The 79th edition of the rivalry features an elite program in a down year and a struggling program trying to move up.

USC had an extra off week for soul-searching and worrying after its two embarrassments and a graceless win over Arizona State in between. Carroll’s unwavering faith in quarterback Matt Barkley hasn’t changed, but even the Trojans’ staunchest fans have wondered whether the freshman quarterback was given too much responsibility too quickly.

Although Barkley was rated the nation’s top recruit when he landed at USC, UCLA redshirt freshman Kevin Prince has been his statistical superior over the past four games – with a big assist from senior Kevin Craft, who relieved him in a win over Washington to snap UCLA’s five-game skid.

Prince has passed for 1,010 yards and four touchdowns with just one interception in the last four games, while Barkley has passed for 697 yards with six touchdowns and seven interceptions in the same span.

“I couldn’t be more proud of Matt Barkley and what he’s done,” said USC center Jeff Byers, who also claimed Trojans fans were “spoiled” by the team’s success. “I think he’s done a phenomenal job managing the team.
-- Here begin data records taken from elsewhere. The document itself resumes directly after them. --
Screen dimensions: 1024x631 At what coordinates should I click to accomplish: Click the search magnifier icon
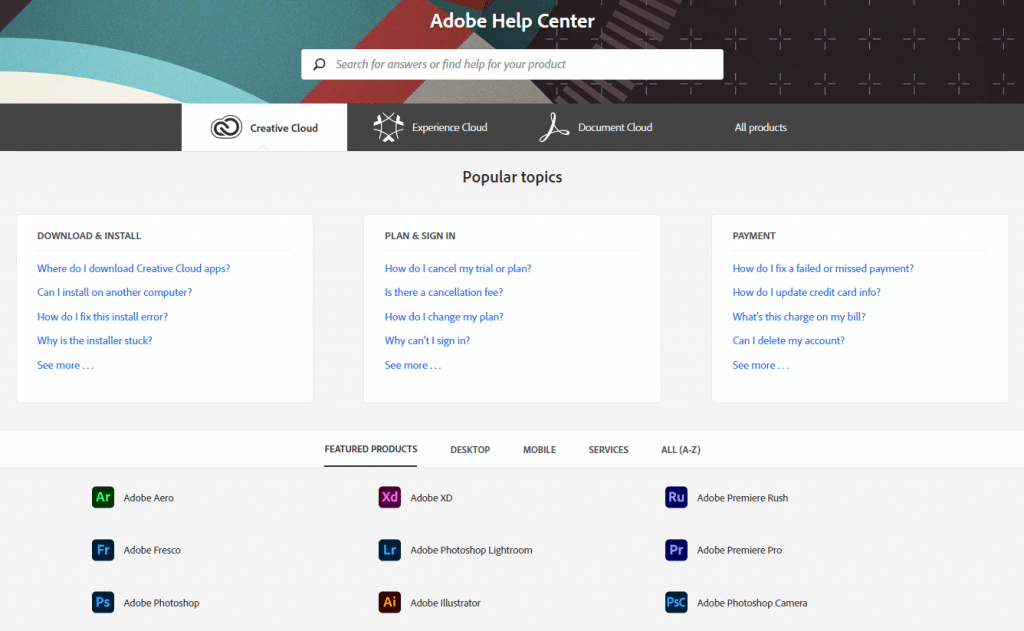point(319,64)
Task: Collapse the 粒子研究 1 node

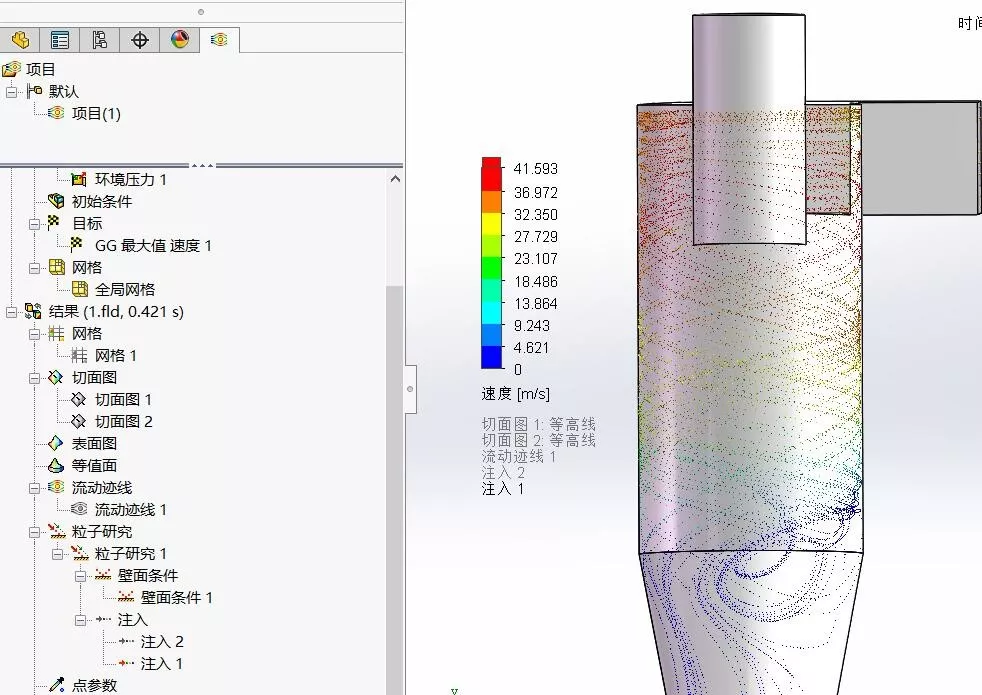Action: coord(58,553)
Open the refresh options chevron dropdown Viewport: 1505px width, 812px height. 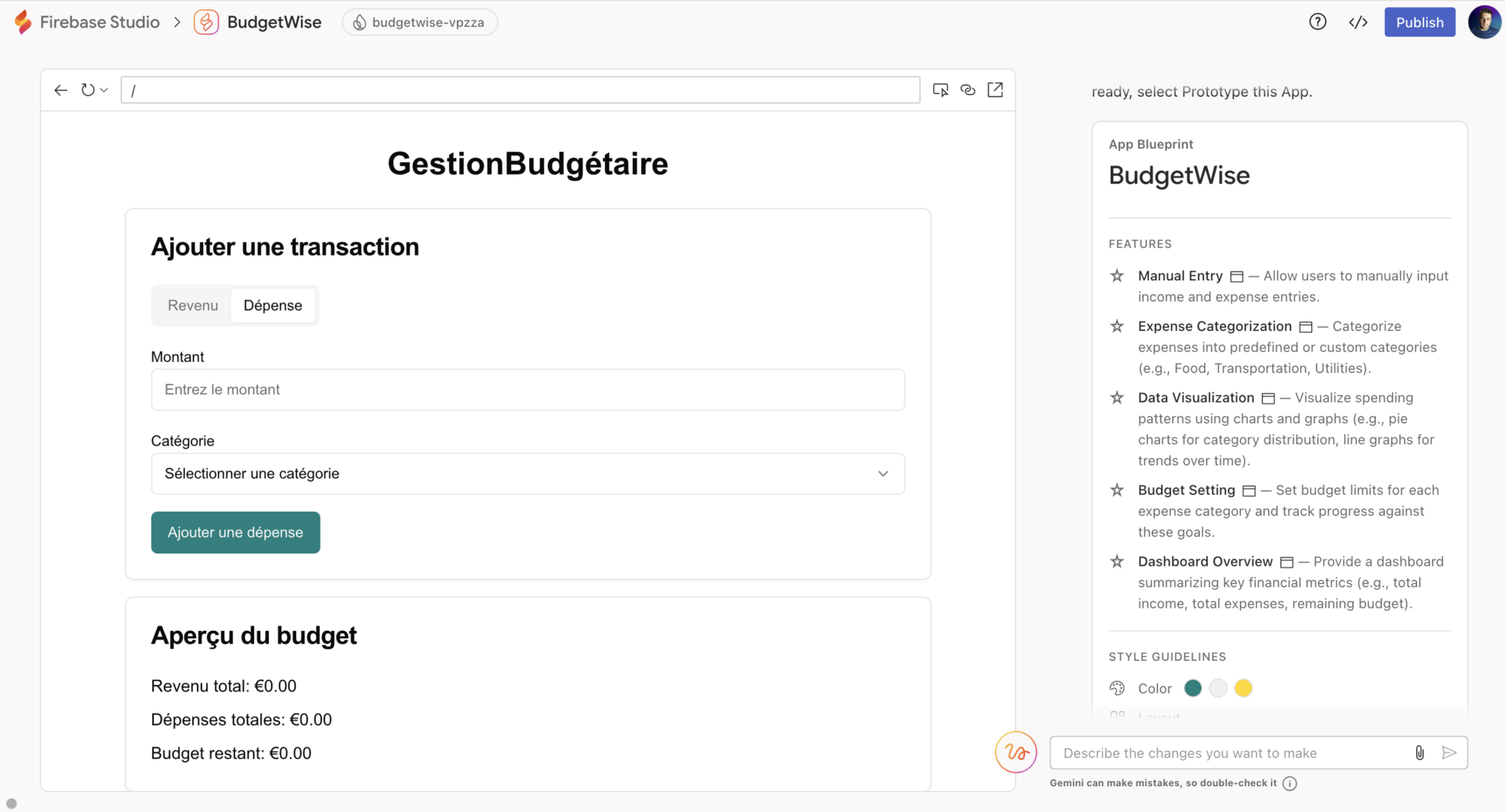[103, 89]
He’s played above and beyond what any freshman could ever anticipate. It’s not him. The wrong place to look is the quarterback position, that’s how I feel.”
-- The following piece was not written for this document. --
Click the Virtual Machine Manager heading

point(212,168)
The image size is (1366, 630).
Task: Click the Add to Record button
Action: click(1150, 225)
UCLA coach Rick Neuheisel knows a win over USC would affect everything from local recruiting to the national perception of his rebuilding effort, but he also acknowledges the size of the barriers presented by the Trojans in the Coliseum for his team, which is packed with Los Angeles-area players who grew up thinking USC was nearly unbeatable.

“This is a different chapter of UCLA football,” Neuheisel said. “The knowledge that things are possible is definitely important. It’s not superhuman to get things accomplished. It takes great concentration, and then going out and making it happen. Our guys, I think, will be ready for that kind of ballgame.”

USC has won two straight in the rivalry game, holding UCLA to seven points both times, since the Bruins’ 13-9 victory in 2006. Yet that memory still is strong in Westwood – even Neuheisel remembers calling former coach Karl Dorrell to encourage the stone-faced coach to show more of the emotion he had on the sideline that day.

The Bruins haven’t worn their home jerseys into the Coliseum since 1981, when the famed Olympic stadium still was UCLA’s home field. An NCAA rule passed around the same time UCLA moved into the Rose Bowl required visiting teams to wear white jerseys, but Carroll broke the rule last year in Pasadena – with Neuheisel’s eager approval.

“It’s a great tradition, and I think the colors are absolutely beautiful,” said Neuheisel, a quarterback for the Bruins in the early 1980s. “When I grew up, the Ohio State-Michigan game was in the mornings and the USC-UCLA game was in the afternoons, and that was what you watched. The colors in the USC-UCLA game just jumped off the screen, and this was before HD. The combination was just magical, in my mind. I think Pete thinks so as well, and that’s what we’ve got back to.”